Fakta Yang Baru Diketahui

2.6K 173 6
                                    

Terdengar suara langkah kaki yang sedang berlari ke arah ruangan ICU, mereka adalah Andra dan juga Renata. Orang yang pertama kali mereka lihat adalah Pak Rano yang tengah menatap pintu ruang ICU dengan pandangan khawatir dan juga gelisah.

"Pak.."

Pak Rano tersadar dari lamunannya, ia langsung menolehkan kepalanya ke arah Andra yang memanggilnya. "Tuan.."

"Sebenernya apa yang terjadi? Siapa yang ada di dalam sana? Kemana Atlanta? Angkasa?"

Pak Rano menghembuskan nafasnya berat. "Tuan muda Angkasa ada di dalam Tuan, Nyonya Atlanta sedang memberikan tindakan kepada Tuan Angkasa."

"Ada apa sama Angkasa Pak?" Tanya Renata kepada Pak Rano.

Pak Rano tidak menjawab ia hanya menundukan kepalanya tanpa menjawab pertanyaan Renata.

"Pak?!" Tanpa sadar Renata menaikan nada bicaranya.
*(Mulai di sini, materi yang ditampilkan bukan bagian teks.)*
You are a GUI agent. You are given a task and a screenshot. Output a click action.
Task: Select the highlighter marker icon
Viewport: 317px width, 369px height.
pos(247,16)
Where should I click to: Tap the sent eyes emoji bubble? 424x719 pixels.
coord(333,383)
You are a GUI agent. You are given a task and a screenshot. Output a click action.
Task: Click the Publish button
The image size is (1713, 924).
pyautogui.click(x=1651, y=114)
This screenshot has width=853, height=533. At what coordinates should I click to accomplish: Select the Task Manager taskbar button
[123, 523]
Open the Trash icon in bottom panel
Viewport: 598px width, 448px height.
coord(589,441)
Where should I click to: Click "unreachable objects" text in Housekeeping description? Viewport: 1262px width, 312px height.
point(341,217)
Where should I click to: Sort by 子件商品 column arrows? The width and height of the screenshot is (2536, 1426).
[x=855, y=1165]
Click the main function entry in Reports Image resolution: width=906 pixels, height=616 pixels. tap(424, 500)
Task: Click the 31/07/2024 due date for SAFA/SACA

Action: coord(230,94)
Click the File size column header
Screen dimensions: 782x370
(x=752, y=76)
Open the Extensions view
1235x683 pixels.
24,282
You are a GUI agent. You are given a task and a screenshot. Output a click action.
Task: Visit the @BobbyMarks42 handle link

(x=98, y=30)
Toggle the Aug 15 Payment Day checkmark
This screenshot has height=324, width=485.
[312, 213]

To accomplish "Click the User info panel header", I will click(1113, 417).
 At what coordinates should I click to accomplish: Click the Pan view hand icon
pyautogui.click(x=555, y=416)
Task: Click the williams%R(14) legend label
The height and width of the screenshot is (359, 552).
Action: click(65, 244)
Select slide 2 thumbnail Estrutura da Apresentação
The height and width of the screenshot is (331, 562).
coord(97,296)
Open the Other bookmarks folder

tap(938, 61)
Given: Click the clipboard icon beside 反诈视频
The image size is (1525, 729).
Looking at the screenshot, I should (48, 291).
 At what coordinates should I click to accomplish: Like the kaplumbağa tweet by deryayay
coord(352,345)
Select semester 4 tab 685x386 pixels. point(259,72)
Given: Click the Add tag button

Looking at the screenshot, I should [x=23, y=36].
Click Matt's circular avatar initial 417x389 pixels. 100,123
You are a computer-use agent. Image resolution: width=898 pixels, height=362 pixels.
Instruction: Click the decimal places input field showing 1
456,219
Andra yang berada di sampingnya mengusap punggung putrinya. "Ada apa sama Angkasa?!"

"Maafkan saya Non, saya tidak berhak memberitahu keadaan Tuan Muda Angkasa, biar Nyonya Atlanta yang memberitahu Tuan dan juga Non Renata."

Renata mendudukan tubuhnya di kursi tunggu ruang ICU, tanpa ia sadari ia sudah menangis wajahnya terlihat sekali khawatir.

Dua jam mereka bertiga menunggu Atlanta dan juga Angkasa, hingga akhirnya pintu ruang ICu terbuka dan menampilkan Atlanta dengan wajah yang terlihat lelah dan juga sisa-sisa air mata di kedua pipinya. "Tolong siapin ruang rawat buat Angkasa." Kata Atlanta kepada ketiga perawat yang telah membantunya menyelamatkan putranya di dalam sana tadi.

Ketiga perawat itu mengangguk. "Baik Dok.."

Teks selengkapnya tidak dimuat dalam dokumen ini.